====== Material provided

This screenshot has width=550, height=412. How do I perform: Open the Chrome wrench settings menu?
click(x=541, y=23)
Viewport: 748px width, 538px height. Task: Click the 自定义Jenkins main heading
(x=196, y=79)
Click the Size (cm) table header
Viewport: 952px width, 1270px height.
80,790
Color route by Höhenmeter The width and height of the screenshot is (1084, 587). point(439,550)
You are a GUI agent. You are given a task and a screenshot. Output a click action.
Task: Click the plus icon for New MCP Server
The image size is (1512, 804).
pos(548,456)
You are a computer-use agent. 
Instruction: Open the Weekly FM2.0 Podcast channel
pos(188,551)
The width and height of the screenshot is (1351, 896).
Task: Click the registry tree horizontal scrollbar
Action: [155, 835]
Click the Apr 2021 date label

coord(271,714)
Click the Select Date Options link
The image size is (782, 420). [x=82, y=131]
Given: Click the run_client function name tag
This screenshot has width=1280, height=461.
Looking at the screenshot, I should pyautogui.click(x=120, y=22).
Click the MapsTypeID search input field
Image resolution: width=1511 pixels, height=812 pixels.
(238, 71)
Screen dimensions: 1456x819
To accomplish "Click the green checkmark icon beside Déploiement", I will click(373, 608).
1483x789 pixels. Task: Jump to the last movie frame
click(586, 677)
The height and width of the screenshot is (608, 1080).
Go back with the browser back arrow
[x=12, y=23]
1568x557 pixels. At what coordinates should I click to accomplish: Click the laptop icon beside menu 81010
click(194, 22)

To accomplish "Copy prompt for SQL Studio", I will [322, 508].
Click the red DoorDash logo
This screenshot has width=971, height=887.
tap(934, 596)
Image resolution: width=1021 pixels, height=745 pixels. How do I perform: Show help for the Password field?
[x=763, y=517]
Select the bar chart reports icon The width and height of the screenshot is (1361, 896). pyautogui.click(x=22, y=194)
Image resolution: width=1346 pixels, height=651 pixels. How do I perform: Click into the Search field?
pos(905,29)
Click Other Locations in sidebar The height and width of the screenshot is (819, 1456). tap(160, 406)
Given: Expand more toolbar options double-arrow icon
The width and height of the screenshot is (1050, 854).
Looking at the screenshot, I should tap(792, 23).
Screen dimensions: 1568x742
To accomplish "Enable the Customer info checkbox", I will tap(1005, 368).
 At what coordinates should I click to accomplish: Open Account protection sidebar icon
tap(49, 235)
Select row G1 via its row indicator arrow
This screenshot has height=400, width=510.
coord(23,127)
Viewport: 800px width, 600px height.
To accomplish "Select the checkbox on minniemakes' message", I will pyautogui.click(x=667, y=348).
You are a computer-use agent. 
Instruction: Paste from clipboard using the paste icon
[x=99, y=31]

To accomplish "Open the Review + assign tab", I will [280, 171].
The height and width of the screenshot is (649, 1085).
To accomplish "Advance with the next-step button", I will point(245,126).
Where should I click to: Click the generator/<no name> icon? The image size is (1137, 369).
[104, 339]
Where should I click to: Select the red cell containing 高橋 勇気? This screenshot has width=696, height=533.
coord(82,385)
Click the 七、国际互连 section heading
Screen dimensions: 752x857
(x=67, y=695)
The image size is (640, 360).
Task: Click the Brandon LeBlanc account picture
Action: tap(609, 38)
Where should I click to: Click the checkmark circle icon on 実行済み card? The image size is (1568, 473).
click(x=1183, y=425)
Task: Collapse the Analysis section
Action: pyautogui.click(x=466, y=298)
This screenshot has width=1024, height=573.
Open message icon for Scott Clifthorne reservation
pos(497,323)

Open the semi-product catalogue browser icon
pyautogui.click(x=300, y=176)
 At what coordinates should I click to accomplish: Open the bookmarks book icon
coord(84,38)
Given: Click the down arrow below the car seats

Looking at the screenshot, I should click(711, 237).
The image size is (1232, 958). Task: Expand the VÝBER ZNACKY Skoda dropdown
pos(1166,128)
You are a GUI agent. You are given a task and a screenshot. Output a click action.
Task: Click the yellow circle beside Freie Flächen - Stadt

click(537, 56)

============

* [Task instructions]
Revise the listing above, changing "GUI agent" to "screen assistant" wherever it occurs and leaving everything else the same.

* [Result]
This screenshot has width=550, height=412. How do I perform: Open the Chrome wrench settings menu?
click(x=541, y=23)
Viewport: 748px width, 538px height. Task: Click the 自定义Jenkins main heading
(x=196, y=79)
Click the Size (cm) table header
Viewport: 952px width, 1270px height.
80,790
Color route by Höhenmeter The width and height of the screenshot is (1084, 587). point(439,550)
You are a screen assistant. You are given a task and a screenshot. Output a click action.
Task: Click the plus icon for New MCP Server
The image size is (1512, 804).
pos(548,456)
You are a computer-use agent. 
Instruction: Open the Weekly FM2.0 Podcast channel
pos(188,551)
The width and height of the screenshot is (1351, 896).
Task: Click the registry tree horizontal scrollbar
Action: [155, 835]
Click the Apr 2021 date label

coord(271,714)
Click the Select Date Options link
The image size is (782, 420). [x=82, y=131]
Given: Click the run_client function name tag
This screenshot has width=1280, height=461.
Looking at the screenshot, I should pyautogui.click(x=120, y=22).
Click the MapsTypeID search input field
Image resolution: width=1511 pixels, height=812 pixels.
(238, 71)
Screen dimensions: 1456x819
To accomplish "Click the green checkmark icon beside Déploiement", I will click(373, 608).
1483x789 pixels. Task: Jump to the last movie frame
click(586, 677)
The height and width of the screenshot is (608, 1080).
Go back with the browser back arrow
[x=12, y=23]
1568x557 pixels. At what coordinates should I click to accomplish: Click the laptop icon beside menu 81010
click(194, 22)

To accomplish "Copy prompt for SQL Studio", I will [322, 508].
Click the red DoorDash logo
This screenshot has width=971, height=887.
tap(934, 596)
Image resolution: width=1021 pixels, height=745 pixels. How do I perform: Show help for the Password field?
[x=763, y=517]
Select the bar chart reports icon The width and height of the screenshot is (1361, 896). pyautogui.click(x=22, y=194)
Image resolution: width=1346 pixels, height=651 pixels. How do I perform: Click into the Search field?
pos(905,29)
Click Other Locations in sidebar The height and width of the screenshot is (819, 1456). tap(160, 406)
Given: Expand more toolbar options double-arrow icon
The width and height of the screenshot is (1050, 854).
Looking at the screenshot, I should tap(792, 23).
Screen dimensions: 1568x742
To accomplish "Enable the Customer info checkbox", I will tap(1005, 368).
 At what coordinates should I click to accomplish: Open Account protection sidebar icon
tap(49, 235)
Select row G1 via its row indicator arrow
This screenshot has height=400, width=510.
coord(23,127)
Viewport: 800px width, 600px height.
To accomplish "Select the checkbox on minniemakes' message", I will pyautogui.click(x=667, y=348).
You are a computer-use agent. 
Instruction: Paste from clipboard using the paste icon
[x=99, y=31]

To accomplish "Open the Review + assign tab", I will [280, 171].
The height and width of the screenshot is (649, 1085).
To accomplish "Advance with the next-step button", I will point(245,126).
Where should I click to: Click the generator/<no name> icon? The image size is (1137, 369).
[104, 339]
Where should I click to: Select the red cell containing 高橋 勇気? This screenshot has width=696, height=533.
coord(82,385)
Click the 七、国际互连 section heading
Screen dimensions: 752x857
(x=67, y=695)
The image size is (640, 360).
Task: Click the Brandon LeBlanc account picture
Action: tap(609, 38)
Where should I click to: Click the checkmark circle icon on 実行済み card? The image size is (1568, 473).
click(x=1183, y=425)
Task: Collapse the Analysis section
Action: pyautogui.click(x=466, y=298)
This screenshot has width=1024, height=573.
Open message icon for Scott Clifthorne reservation
pos(497,323)

Open the semi-product catalogue browser icon
pyautogui.click(x=300, y=176)
 At what coordinates should I click to accomplish: Open the bookmarks book icon
coord(84,38)
Given: Click the down arrow below the car seats

Looking at the screenshot, I should click(711, 237).
The image size is (1232, 958). Task: Expand the VÝBER ZNACKY Skoda dropdown
pos(1166,128)
You are a screen assistant. You are given a task and a screenshot. Output a click action.
Task: Click the yellow circle beside Freie Flächen - Stadt

click(537, 56)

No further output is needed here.